Three Monkeys Online

A Curious, Alternative Magazine

Old School – Tobias Wolff

Back in the ‘90s, I read Tobias Wolff’s memoirs of growing up in a struggling, single-parent family – This Boy’s Life (1989) – and of serving as a junior officer in the U.S. airborne division in Vietnam – In Pharoah’s Army: Memories of a Lost War (1994). I was impressed by both books, for the honesty and vulnerability of Wolff’s confessions, and for the grace of his prose style.
Recently someone presented me with a copy of Old School (2004) for my birthday. According to Tobias Wolff, it’s a novel, but it could fit quite easily into the gap between his two earlier memoirs. At the end of This Boy’s Life, the narrator wins a scholarship to a prep school, somewhat against the odds. Old School, set in 1961, tells the story of a final-year scholarship boy at just such an illustrious prep school, prior to his military service in Vietnam.
In the main, Old School is about the literary competition among the senior boys to win an audience with visiting writers: Robert Frost, Ayn Rand and finally Ernest Hemingway. If the spirit of competition for the first two is lively, the prospect of Hemingway’s visit causes something closer to hysteria. Hemingway is the boys’ hero, to the extent that they sometimes try to speak in his narrative style, thus enabling Wolff to draw a rare laugh from his audience:
“That is your bed, and it is a good bed, and you must make it and you must make it well. Today is the day of meatloaf. The meatloaf is swell. It is swell but when it is gone, the not-having meatloaf will be tragic and the meatloaf man will not come anymore.”
Tobias Wolff is a serious writer and generally doesn’t “do” comedy, so perhaps that’s why those lines stand out so much.

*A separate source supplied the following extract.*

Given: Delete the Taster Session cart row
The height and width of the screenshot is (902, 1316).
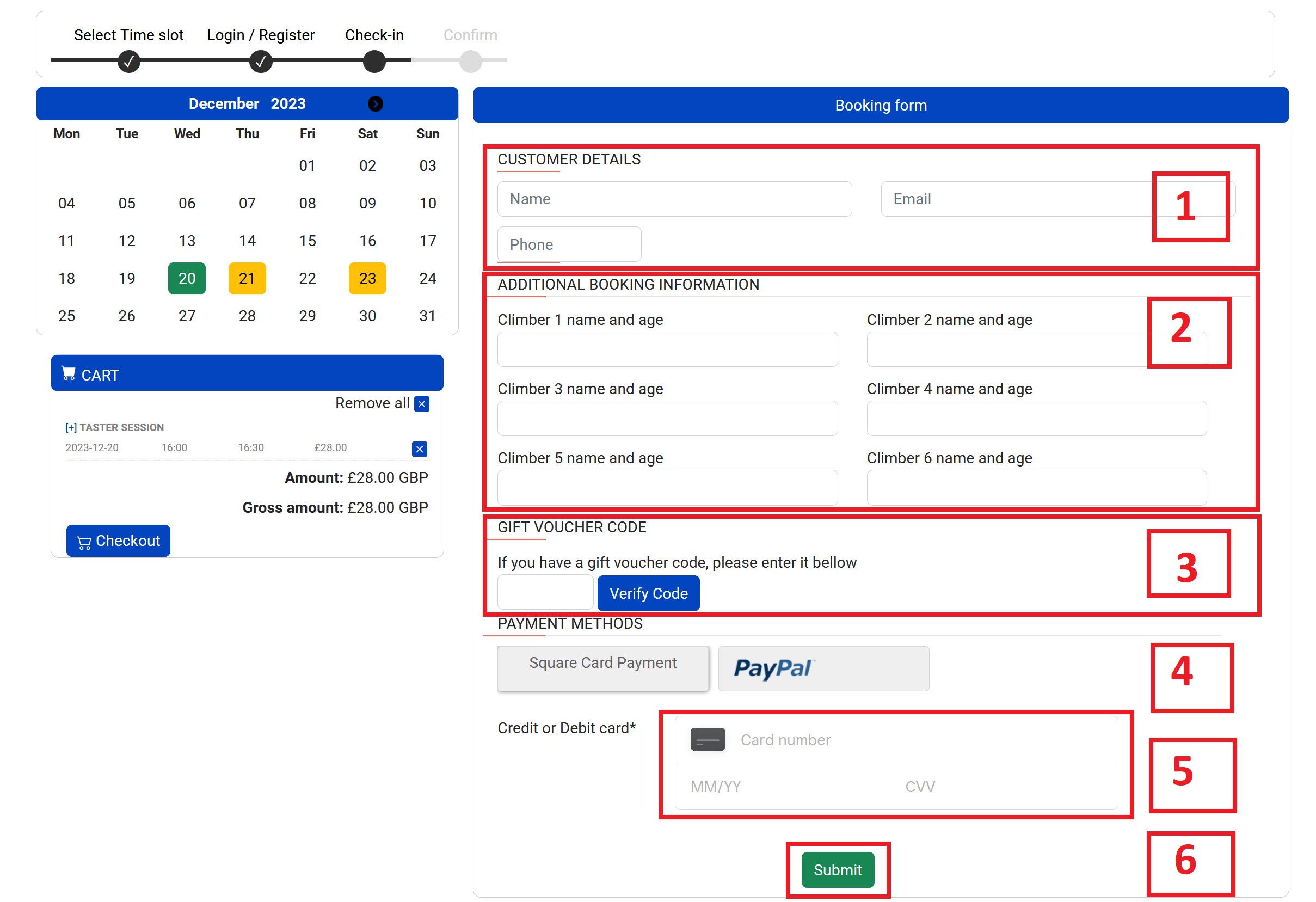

Nevertheless, Old School is an insistently readable story with a wry sense of humour. For the visit of Robert Frost, one of the narrator’s friends wins an audience by trying to write a poem in the style of the visiting poet. However, the boy only succeeds because Frost interprets the poem as a satire and feels he has to show himself big enough to take a joke. Cue humiliation and jealousy in equal measures.
The climax of the book centres on the competition to meet Hemingway in private. Such is the narrator’s fixation with the prize that he can no longer think straight, let alone write anything. As the deadline for submissions nears, he stumbles upon a story from another school’s literary magazine, writes it out himself with changed names and places, and then hands it in as his own work. He’s so convinced of the emotional truth of the other writer’s story (a girl from a nearby girls’ academy), that he convinces himself that it’s his own. God love him, he gets thrown out of the school for breaking its honour code and loses his scholarship to Columbia University in the process.
Thereafter, the narrator’s life unravels into odd jobs and hard drinking before he eventually enlists in the U.S. Army and is sent to Vietnam. Home on leave, he manages to track down the woman who wrote the story – “Summer Dance” – that he plagiarized. His initial hope is that their meeting will tie up some loose ends in his life:
“It had the potential of making sense of the maze I’d wandered into when I chanced upon her story. Suppose we fell in love and ended up together. Then it would turn out to have been something more than bad luck that led me to Summer Dance, and all the confusions since would be revealed as cunning arabesques in a most intricate, beautifully formed story.”
This eventuality fails to come to pass, however, leaving the narrator with the utter randomness of life. Plagiarist and plagiarized are poles apart in their respective lives and will never meet again, but she – Susan – is delighted to hear that Hemingway confused a girl’s writing with a boy’s: “So much for the supreme arbiter of manhood.” She always hated Papa.
The other event which doesn’t happen, incidentally, is Hemingway’s visit to the prep school. He kills himself before his scheduled appearance.
For the record, Tobias Wolff was also expelled from his prep school, though whether this has any bearing on the events depicted in Old School, I cannot say. What I will say is that the story works on various levels: as a satire on the literary pretensions of young men and as a study of someone’s search for meaning through literature.